De surcroît, la CSG et ses hausses successives ont souvent eu comme contre-partie des baisses de cotisations patronales : à sa création, en 1991, le taux de la CSG était fixé à 1,1 % pour ne « remplacer » d’abord « que » les cotisations patronales d’allocations familiales. Elle culmine aujourd’hui à 9,2 % alors que sur plus de 100 milliards d’euros de niches sociales, seulement 65 milliards d’euros environ seraient compensés auprès de la Sécurité sociale (Rapport d’information n° 901 2024‑2025, Sécurité sociale : la boîte à outils du Sénat, « Des niches sociales non compensées d’environ 35 milliards d’euros ? »).
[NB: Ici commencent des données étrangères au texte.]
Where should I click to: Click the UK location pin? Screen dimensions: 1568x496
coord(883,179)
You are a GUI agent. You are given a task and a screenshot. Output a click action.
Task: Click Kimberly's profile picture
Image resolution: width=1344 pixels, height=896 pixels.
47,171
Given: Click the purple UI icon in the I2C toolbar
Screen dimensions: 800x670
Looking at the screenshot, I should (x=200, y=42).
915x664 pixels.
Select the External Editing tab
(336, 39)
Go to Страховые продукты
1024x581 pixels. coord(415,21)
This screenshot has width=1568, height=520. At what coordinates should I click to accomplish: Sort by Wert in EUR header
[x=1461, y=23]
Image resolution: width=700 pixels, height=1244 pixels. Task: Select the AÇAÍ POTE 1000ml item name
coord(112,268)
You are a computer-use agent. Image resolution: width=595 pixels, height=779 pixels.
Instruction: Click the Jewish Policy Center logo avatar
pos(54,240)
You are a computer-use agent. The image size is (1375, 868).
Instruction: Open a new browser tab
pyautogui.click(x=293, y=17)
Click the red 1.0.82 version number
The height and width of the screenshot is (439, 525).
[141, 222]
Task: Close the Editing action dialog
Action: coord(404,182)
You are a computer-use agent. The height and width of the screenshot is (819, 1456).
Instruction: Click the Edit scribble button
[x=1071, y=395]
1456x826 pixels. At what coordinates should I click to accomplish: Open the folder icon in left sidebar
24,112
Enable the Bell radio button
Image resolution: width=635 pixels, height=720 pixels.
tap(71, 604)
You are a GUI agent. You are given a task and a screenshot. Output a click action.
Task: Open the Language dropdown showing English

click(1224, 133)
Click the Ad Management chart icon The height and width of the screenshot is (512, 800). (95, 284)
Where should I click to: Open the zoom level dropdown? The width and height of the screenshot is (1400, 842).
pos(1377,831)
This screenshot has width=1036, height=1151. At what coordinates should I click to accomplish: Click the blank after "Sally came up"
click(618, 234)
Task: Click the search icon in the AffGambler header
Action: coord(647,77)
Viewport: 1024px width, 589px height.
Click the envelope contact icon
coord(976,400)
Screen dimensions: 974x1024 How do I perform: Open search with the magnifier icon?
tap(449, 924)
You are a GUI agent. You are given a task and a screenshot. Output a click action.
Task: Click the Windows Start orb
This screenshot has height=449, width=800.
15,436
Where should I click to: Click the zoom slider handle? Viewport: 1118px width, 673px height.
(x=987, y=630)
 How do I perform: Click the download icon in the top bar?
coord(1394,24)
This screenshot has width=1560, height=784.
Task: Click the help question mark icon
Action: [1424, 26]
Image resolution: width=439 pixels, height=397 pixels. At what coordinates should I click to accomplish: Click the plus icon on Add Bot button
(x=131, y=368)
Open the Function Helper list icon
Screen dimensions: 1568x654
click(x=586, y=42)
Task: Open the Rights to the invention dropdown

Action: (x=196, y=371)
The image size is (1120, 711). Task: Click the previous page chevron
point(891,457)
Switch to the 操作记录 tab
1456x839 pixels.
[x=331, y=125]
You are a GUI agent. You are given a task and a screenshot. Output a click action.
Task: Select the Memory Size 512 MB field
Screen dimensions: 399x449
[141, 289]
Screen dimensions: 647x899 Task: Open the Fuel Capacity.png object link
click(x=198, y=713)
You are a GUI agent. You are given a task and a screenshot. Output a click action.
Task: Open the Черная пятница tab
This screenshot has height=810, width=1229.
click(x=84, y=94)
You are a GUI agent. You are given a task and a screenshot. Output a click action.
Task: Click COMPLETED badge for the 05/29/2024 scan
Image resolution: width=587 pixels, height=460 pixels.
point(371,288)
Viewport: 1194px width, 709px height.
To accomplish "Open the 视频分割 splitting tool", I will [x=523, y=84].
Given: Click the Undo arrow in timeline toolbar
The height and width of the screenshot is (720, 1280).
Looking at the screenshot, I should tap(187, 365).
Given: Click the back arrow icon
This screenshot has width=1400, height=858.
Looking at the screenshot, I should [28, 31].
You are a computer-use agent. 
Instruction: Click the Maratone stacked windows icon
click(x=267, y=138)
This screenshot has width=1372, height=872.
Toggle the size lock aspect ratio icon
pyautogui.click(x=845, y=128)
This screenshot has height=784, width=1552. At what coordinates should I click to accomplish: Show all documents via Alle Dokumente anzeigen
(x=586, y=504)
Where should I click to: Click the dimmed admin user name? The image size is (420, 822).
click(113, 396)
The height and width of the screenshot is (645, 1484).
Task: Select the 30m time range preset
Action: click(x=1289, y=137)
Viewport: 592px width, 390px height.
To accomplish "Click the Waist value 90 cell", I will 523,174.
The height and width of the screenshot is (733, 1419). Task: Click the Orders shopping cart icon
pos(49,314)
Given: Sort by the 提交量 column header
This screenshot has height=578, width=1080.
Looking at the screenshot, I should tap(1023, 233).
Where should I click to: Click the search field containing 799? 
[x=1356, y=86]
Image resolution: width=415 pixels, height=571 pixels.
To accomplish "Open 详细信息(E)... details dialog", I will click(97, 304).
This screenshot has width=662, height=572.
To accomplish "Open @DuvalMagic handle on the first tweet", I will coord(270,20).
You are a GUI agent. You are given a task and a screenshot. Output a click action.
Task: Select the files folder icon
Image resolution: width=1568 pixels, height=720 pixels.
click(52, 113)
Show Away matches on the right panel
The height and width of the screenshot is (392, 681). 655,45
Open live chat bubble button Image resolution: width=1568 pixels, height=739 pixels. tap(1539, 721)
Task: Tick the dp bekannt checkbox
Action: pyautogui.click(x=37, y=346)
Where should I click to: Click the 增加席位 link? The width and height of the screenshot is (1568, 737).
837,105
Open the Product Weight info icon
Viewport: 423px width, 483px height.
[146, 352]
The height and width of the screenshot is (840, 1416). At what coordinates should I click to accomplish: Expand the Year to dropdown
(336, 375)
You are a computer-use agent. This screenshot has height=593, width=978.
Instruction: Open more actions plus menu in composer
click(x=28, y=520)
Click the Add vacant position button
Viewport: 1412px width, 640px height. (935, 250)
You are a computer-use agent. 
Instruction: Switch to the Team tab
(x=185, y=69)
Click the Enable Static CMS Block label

Bien entendu, les auteurs de cet amendement souhaiteraient idéalement une suppression progressive de la CSG dans le cadre d’une refonte du financement de la sécurité sociale basée sur la cotisation sociale par une revalorisation des salaires et des carrières, et basée sur une définanciarisation de la sécurité sociale elle-même et notamment de sa dette.
Enfin, les auteurs de cet amendement prévoient un gage sur la tabac afin de s’assurer de la recevabilité de leur amendement mais considèrent que la hausse de dix points de la CSG sur les revenus du capital est une première amorce pour compenser la baisse de CSG prévue pour les salariés.